Requirements: Extract and repeat the rows verbatim, starting at the line that contains "Start Spotify using its desktop icon" and ending at the line that contains "[x=27, y=536]", both included.

------ Given records

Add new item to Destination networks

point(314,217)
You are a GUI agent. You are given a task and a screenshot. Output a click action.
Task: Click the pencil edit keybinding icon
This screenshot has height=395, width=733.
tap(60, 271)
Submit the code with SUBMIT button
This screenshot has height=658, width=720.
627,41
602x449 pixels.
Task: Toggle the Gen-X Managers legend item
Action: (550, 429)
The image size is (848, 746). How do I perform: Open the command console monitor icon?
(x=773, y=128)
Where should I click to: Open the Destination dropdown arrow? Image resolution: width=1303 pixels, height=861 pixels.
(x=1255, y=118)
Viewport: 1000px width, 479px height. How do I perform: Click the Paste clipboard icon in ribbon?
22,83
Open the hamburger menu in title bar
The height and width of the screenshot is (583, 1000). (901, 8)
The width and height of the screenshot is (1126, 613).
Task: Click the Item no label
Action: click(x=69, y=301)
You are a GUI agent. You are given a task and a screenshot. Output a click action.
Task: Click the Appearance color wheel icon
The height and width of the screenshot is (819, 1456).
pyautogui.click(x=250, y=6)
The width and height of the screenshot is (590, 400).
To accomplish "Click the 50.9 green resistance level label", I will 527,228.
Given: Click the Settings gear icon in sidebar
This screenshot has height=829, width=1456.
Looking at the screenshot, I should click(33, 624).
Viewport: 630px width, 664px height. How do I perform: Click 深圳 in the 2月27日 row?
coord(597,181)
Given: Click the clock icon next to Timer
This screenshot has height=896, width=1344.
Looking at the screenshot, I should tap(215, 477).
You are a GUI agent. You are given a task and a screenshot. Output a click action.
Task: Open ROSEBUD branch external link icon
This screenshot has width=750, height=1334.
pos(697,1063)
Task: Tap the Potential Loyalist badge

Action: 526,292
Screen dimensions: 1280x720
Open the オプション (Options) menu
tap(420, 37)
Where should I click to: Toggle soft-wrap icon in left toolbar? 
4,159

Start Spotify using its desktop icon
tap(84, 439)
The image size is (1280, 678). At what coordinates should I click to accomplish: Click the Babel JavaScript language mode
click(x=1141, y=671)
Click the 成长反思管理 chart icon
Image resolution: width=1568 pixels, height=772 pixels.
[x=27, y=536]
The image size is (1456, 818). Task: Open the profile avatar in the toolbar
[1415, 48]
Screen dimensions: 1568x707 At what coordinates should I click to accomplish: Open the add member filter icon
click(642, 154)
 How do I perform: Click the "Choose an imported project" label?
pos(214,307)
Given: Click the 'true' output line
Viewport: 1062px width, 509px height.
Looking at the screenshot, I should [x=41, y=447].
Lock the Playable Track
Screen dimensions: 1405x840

------------

Expected answer:
Start Spotify using its desktop icon
tap(84, 439)
The image size is (1280, 678). At what coordinates should I click to accomplish: Click the Babel JavaScript language mode
click(x=1141, y=671)
Click the 成长反思管理 chart icon
Image resolution: width=1568 pixels, height=772 pixels.
[x=27, y=536]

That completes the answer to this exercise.